• [PROBLEM REQUIREMENTS]: Where in the data below does the word "agent" appear? Copy each line that holds it.

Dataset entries
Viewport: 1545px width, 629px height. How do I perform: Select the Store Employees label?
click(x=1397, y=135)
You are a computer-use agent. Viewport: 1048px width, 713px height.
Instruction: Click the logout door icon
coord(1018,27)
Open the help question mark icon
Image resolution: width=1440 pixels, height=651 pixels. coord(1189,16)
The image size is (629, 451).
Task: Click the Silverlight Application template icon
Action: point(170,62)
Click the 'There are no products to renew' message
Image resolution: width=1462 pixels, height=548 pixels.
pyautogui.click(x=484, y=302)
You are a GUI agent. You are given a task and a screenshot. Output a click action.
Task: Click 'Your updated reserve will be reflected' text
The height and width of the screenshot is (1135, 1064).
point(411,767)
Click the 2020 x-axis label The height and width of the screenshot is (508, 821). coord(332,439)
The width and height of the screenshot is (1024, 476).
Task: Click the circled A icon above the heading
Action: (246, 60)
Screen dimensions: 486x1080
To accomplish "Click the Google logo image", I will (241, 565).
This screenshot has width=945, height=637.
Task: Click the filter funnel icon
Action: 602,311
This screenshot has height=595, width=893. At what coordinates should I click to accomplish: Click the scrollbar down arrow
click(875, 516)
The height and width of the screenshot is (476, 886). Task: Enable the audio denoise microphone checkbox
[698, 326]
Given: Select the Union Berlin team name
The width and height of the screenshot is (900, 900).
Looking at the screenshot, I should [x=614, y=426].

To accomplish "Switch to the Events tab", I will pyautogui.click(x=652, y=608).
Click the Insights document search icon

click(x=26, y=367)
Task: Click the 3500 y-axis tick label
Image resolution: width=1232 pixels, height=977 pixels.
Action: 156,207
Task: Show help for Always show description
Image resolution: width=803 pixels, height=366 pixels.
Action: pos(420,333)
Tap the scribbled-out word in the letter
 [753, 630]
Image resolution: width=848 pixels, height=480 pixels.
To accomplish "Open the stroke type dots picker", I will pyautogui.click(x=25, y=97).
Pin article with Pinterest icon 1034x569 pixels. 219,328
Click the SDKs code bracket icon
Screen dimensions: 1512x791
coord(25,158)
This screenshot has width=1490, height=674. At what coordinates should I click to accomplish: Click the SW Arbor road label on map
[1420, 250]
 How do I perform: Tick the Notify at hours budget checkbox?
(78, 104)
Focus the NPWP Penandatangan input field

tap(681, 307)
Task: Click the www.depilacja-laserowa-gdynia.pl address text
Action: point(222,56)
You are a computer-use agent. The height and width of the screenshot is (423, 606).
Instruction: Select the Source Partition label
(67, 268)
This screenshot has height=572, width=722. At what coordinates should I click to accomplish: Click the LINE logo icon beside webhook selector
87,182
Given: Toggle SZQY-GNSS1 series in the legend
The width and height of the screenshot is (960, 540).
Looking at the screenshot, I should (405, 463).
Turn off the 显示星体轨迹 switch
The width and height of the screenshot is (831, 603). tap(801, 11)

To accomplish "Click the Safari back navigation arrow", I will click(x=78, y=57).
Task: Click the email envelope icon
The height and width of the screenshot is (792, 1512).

• [SOLUTION FOR THIS TASK]:
You are a computer-use agent. Viewport: 1048px width, 713px height.
You are a GUI agent. You are given a task and a screenshot. Output a click action.
You are a computer-use agent. The height and width of the screenshot is (423, 606).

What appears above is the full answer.